:: Direction ::
Carry on the LaTeX proof about answering session challenges, starting right after its last line.

The proof is almost identical to the proof of theorem~\ref{thm:sk}, in
appendix~\ref{sec:sk-proof}.  Unfortunately a black-box reduction doesn't
seem possible.  

We use the games and notation of section~\ref{sec:sk-proof}.

The change to the check-value calculation doesn't affect key-generation at
all, so the transition to $\G1$ goes through as before.

The transition from $\G1$ to $\G2$ -- answering challenges using the
extractor -- needs a little care.  Let $S = (P_i, P_j, s)$ be a session, and
consider an incoming message $(\cookie{challenge}, R, c)$.
\begin{itemize}
\item If $T = (P_j, P_i, s)$ is the matching session to $S$, and $R = R_T$ is
  the public challenge value of $T$, and $c = r_T \xor H_I(R_S, X_j, s, R_T,
  r_T X_i)$ is the check-value output by $T$ when it received
  $(\cookie{pre-challenge}, R_S)$ as input, then $S$ replies as it did in
  $\G1$.
\item If the challenge message is any other message, then we use the
  extractor.

Element and text location info:
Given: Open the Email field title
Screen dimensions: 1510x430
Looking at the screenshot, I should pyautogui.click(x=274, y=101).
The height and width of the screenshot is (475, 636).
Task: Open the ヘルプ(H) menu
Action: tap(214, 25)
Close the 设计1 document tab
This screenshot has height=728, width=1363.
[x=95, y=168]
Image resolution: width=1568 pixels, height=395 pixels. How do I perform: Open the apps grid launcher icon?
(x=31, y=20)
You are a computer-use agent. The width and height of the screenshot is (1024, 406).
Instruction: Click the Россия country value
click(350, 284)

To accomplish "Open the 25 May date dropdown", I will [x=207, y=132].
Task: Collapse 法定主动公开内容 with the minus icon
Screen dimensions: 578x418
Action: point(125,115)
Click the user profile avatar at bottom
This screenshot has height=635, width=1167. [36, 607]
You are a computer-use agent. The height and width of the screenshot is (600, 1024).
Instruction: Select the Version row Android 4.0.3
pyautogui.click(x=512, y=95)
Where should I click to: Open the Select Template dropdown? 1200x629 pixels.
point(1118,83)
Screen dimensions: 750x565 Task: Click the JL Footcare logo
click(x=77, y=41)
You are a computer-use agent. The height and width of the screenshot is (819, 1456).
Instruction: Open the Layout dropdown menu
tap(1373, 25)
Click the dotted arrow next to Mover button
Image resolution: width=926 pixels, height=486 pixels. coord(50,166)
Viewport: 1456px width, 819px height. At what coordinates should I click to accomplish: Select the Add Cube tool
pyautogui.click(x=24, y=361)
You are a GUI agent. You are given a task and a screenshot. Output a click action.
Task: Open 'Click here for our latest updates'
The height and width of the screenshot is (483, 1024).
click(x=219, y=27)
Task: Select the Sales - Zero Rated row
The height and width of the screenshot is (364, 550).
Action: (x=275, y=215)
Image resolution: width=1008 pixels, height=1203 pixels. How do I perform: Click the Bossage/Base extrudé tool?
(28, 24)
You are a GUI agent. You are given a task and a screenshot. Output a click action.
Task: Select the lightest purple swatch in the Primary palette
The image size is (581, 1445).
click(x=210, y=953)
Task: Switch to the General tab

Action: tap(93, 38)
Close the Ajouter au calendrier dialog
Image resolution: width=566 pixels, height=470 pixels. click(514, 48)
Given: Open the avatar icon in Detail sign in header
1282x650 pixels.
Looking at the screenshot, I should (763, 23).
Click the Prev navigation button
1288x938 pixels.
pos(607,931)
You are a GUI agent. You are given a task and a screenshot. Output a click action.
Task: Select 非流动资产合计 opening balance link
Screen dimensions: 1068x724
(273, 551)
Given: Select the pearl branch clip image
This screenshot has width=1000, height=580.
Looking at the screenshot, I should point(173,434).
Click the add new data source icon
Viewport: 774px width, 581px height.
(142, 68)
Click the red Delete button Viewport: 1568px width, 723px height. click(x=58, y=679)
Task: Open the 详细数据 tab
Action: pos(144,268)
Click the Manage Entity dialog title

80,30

:: Output below ::
\end{itemize}
As in lemma~\ref{lem:sk-g1-g2}, we examine which sessions could have queried
$H_I(R_S, X_j, s, R, x_i R)$, and for the same reasons conclude that only the
matching session would have done this, and only in response to the
pre-challenge $R_S$.  It follows that $\diff{1}{2} \le q_M/2^{\ell_I}$ as
before.

The remaining game steps go through unchanged.  In particular, we conclude
that a ripe session will only complete if the adversary has transmitted
messages from its matching session correctly, and the session key is
independent of the adversary's view.  The theorem follows.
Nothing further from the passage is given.